触发使用 Cloud Pub/Sub 的流水线运行

以下代码示例展示如何使用事件驱动型 Cloud Functions 函数以及 Cloud Pub/Sub 触发器来编写、部署和触发流水线。

构建和编译简单的流水线

使用 Kubeflow Pipelines SDK 构建计划流水线并将其编译为 YAML 文件。

示例 hello-world-scheduled-pipeline：

from kfp import compiler
from kfp import dsl

# A simple component that prints and returns a greeting string
@dsl.component
def hello_world(message: str) -> str:
    greeting_str = f'Hello, {message}'
    print(greeting_str)
    return greeting_str

# A simple pipeline that contains a single hello_world task
@dsl.pipeline(
    name='hello-world-scheduled-pipeline')
def hello_world_scheduled_pipeline(greet_name: str):
    hello_world_task = hello_world(greet_name)
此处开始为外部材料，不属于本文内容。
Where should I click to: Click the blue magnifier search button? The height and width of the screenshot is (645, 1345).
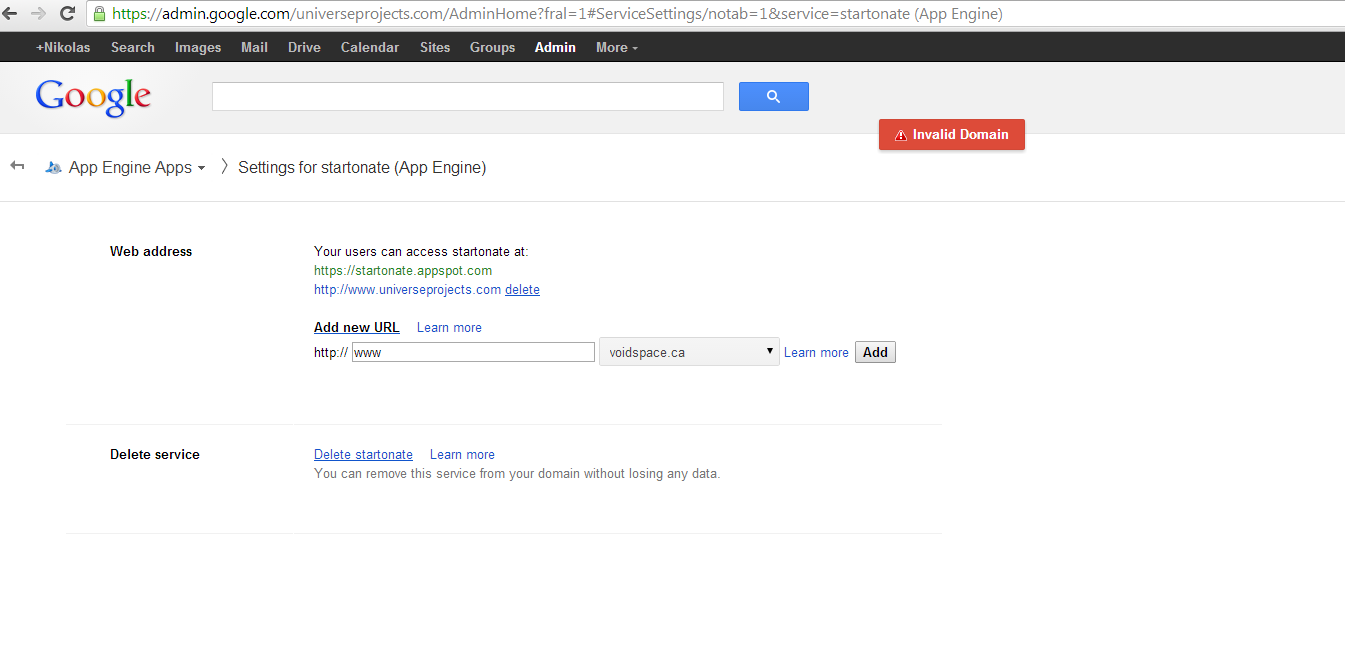(x=773, y=96)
# Compile the pipeline and generate a YAML file
compiler.Compiler().compile(pipeline_func=hello_world_scheduled_pipeline,
                            package_path='hello_world_scheduled_pipeline.yaml')
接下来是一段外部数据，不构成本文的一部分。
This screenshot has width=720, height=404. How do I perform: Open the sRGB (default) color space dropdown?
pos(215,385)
将已编译的流水线 YAML 上传到 Cloud Storage 存储桶

在 Google Cloud 控制台中打开 Cloud Storage 浏览器。

Cloud Storage 浏览器
点击您在配置项目时创建的 Cloud Storage 存储分区。
使用现有文件夹或新文件夹，将已编译的流水线 YAML（在此示例中为 hello_world_scheduled_pipeline.yaml）上传到所选文件夹。
点击上传的 YAML 文件以访问详细信息。复制 gsutil URI 以备后用。

使用 Pub/Sub 触发器创建 Cloud Functions 函数

访问控制台中的 Cloud Run functions 页面：

前往 Cloud Run functions 页面
点击创建函数按钮。
在基础知识部分中，为您的函数命名（例如 my-scheduled-pipeline-function）。
在触发器部分中，选择 Cloud Pub/Sub 作为触发器类型。
在选择 Cloud Pub/Sub 主题下拉列表中，点击创建主题。
在创建主题框中，为您的新主题命名（例如 my-scheduled-pipeline-topic），然后选择创建主题。
将所有其他字段保留为默认值，然后点击保存以保存“触发器”部分配置。
将其他所有字段保留为默认值，然后点击下一步以继续转到“代码”部分。
在运行时下，选择 Python 3.7。
在入口点中，输入“订阅”（示例代码入口点函数名称）。
在源代码下，选择内嵌编辑器（如果尚未选择）。

在 main.py 文件中，添加以下代码：

  import base64
  import json
  from google.cloud import aiplatform

  PROJECT_ID = 'your-project-id'                     # <---CHANGE THIS
  REGION = 'your-region'                             # <---CHANGE THIS
  PIPELINE_ROOT = 'your-cloud-storage-pipeline-root' # <---CHANGE THIS

  def subscribe(event, context):
    """Triggered from a message on a Cloud Pub/Sub topic.
    Args:
          event (dict): Event payload.
          context (google.cloud.functions.Context): Metadata for the event.
    """
    # decode the event payload string
    payload_message = base64.b64decode(event['data']).decode('utf-8')
    # parse payload string into JSON object
    payload_json = json.loads(payload_message)
    # trigger pipeline run with payload
    trigger_pipeline_run(payload_json)

  def trigger_pipeline_run(payload_json):
    """Triggers a pipeline run
    Args:
          payload_json: expected in the following format:
            {
              "pipeline_spec_uri": "<path-to-your-compiled-pipeline>",
              "parameter_values": {
                "greet_name": "<any-greet-string>"
              }
            }
    """
    pipeline_spec_uri = payload_json['pipeline_spec_uri']
    parameter_values = payload_json['parameter_values']

    # Create a PipelineJob using the compiled pipeline from pipeline_spec_uri
    aiplatform.init(
        project=PROJECT_ID,
        location=REGION,
    )
    job = aiplatform.PipelineJob(
        display_name='hello-world-pipeline-cloud-function-invocation',
        template_path=pipeline_spec_uri,
        pipeline_root=PIPELINE_ROOT,
        enable_caching=False,
        parameter_values=parameter_values
    )

    # Submit the PipelineJob
    job.submit()

替换以下内容：

PROJECT_ID：此流水线运行时所在的 Google Cloud 项目。
REGION：此流水线运行时所在的区域。
PIPELINE_ROOT：指定流水线服务账号可以访问的 Cloud Storage URI。流水线运行的工件存储在流水线根目录中。

在 requirements.txt 文件中，将内容替换为以下软件包要求：
```
google-api-python-client>=1.7.8,<2
google-cloud-aiplatform
```
点击deploy以部署该函数。